» The problem: Scan the records for the string "more"; copy each line where it occurs.

BEGIN Provided data

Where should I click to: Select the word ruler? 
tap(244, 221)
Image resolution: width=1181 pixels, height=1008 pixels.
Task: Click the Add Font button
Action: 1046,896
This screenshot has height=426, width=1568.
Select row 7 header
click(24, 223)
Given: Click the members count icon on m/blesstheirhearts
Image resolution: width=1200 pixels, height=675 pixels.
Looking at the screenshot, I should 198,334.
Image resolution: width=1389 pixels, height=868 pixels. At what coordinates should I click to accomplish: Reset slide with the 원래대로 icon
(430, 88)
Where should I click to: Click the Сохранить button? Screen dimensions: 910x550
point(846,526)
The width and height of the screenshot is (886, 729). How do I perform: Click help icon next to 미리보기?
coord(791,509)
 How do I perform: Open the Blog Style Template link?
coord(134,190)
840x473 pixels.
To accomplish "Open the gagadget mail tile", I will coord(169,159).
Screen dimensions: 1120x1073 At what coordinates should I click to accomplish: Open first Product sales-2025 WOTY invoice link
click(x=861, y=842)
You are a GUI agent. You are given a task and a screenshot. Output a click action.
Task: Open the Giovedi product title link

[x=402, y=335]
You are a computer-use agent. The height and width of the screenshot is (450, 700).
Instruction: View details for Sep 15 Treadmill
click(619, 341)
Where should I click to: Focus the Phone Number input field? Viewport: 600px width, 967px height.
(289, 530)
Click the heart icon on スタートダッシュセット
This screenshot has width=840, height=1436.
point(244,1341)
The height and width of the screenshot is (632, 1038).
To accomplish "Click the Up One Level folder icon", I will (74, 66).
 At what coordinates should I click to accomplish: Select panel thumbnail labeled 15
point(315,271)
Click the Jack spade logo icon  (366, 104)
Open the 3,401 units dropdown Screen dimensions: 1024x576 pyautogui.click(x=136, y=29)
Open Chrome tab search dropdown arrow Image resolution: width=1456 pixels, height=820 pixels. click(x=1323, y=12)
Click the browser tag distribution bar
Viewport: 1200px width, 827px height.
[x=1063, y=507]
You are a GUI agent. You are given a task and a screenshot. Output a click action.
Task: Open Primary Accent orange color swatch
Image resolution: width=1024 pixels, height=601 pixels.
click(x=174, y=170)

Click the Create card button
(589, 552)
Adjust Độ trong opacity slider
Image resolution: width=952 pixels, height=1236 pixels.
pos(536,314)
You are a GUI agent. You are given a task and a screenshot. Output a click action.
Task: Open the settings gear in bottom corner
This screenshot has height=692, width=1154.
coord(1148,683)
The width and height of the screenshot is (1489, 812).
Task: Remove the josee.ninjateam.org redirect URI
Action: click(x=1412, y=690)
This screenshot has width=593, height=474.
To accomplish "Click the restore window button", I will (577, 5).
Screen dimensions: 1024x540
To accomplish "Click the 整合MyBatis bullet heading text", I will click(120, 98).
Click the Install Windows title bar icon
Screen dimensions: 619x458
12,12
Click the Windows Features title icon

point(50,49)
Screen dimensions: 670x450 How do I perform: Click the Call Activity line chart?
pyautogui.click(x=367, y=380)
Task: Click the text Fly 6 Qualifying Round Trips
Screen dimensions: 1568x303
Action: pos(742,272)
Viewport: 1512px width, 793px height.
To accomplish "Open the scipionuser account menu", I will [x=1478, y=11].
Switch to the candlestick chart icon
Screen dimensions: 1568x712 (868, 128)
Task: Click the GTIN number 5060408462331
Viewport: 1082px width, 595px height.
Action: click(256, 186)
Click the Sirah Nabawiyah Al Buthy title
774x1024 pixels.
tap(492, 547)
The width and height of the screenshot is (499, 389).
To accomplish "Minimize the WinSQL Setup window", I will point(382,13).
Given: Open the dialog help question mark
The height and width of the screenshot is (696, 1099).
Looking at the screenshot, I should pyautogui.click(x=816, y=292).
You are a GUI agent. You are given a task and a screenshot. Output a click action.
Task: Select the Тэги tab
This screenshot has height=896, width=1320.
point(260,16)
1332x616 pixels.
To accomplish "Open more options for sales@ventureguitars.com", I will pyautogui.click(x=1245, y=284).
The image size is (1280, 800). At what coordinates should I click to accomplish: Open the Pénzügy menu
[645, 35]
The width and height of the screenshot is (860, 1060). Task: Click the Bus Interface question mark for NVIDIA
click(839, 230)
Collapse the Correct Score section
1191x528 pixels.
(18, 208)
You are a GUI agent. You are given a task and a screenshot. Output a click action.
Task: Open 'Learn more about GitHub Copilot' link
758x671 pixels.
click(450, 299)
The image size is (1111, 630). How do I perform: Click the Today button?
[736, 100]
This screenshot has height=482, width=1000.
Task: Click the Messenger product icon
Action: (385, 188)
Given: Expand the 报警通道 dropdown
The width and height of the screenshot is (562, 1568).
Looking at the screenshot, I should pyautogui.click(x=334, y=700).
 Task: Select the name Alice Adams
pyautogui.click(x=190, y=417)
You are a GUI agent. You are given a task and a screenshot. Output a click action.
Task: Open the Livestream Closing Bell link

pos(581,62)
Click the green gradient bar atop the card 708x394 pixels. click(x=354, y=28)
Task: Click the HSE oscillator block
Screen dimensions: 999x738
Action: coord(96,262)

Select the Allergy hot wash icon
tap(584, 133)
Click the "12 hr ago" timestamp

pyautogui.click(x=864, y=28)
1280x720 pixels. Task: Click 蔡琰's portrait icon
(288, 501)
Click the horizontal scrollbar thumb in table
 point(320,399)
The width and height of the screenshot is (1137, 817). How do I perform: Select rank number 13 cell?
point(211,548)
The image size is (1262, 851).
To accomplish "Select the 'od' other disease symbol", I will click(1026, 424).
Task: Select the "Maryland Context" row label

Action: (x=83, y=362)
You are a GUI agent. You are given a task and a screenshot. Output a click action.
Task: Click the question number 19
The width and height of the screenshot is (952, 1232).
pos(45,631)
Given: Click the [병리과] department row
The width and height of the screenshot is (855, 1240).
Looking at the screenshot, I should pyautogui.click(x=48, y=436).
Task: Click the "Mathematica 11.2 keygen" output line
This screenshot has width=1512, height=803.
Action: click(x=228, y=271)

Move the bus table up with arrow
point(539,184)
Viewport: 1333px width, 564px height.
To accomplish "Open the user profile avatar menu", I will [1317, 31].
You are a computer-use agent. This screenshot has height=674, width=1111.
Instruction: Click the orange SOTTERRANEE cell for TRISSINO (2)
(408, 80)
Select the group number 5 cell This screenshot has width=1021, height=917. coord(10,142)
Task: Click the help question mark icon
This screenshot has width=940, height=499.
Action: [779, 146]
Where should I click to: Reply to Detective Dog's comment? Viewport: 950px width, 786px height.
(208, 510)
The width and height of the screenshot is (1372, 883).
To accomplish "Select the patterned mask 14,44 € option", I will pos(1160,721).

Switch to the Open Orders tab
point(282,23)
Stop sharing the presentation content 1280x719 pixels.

END Provided data

» Reply:
To accomplish "Open more options for sales@ventureguitars.com", I will pyautogui.click(x=1245, y=284).
Task: Open 'Learn more about GitHub Copilot' link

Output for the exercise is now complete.